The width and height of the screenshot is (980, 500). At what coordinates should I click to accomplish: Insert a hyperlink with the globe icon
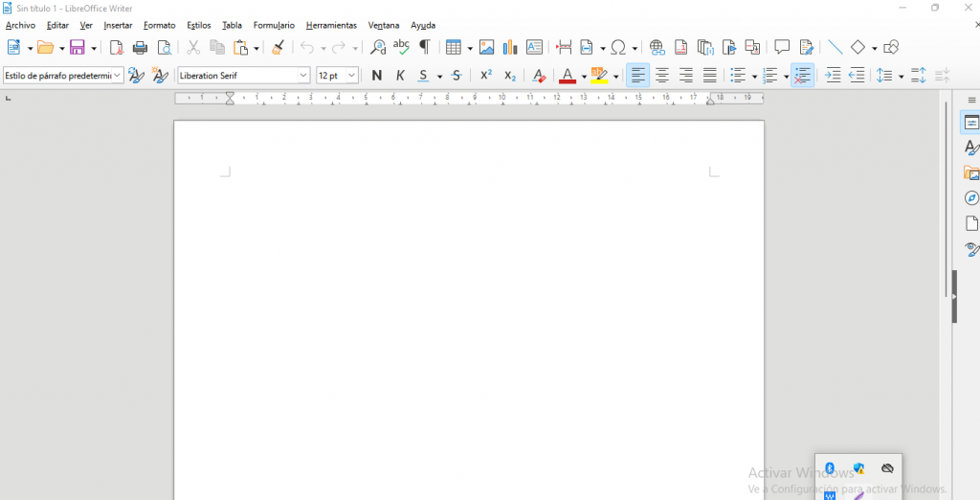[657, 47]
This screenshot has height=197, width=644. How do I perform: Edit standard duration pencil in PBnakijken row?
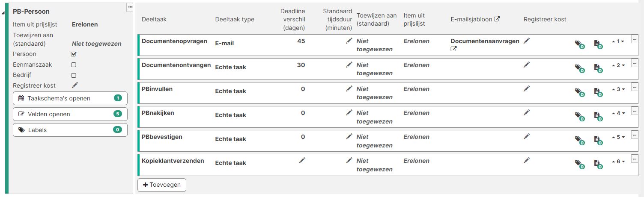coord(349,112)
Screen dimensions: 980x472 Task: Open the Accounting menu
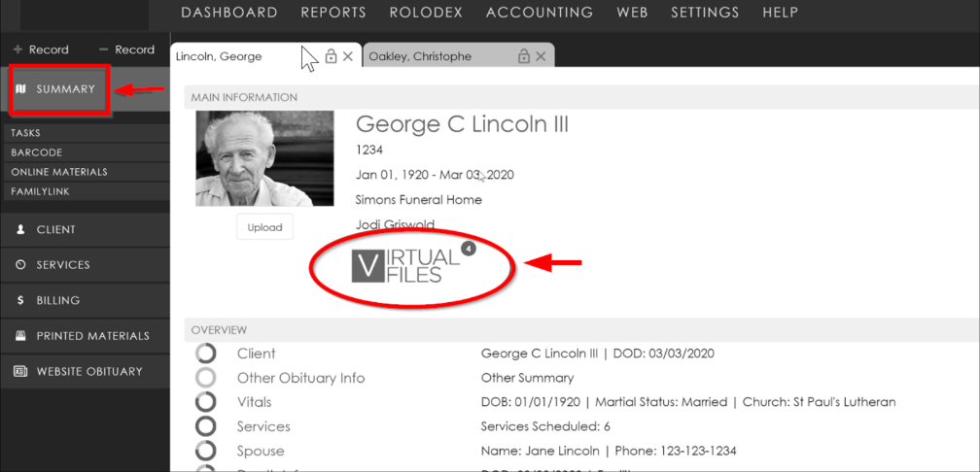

* _Your assignment_
Output the full material above exactly, leaving every picture out.

* _Answer section_
The width and height of the screenshot is (980, 500). At what coordinates should I click to accomplish: Insert a hyperlink with the globe icon
[657, 47]
This screenshot has height=197, width=644. How do I perform: Edit standard duration pencil in PBnakijken row?
coord(349,112)
Screen dimensions: 980x472 Task: Open the Accounting menu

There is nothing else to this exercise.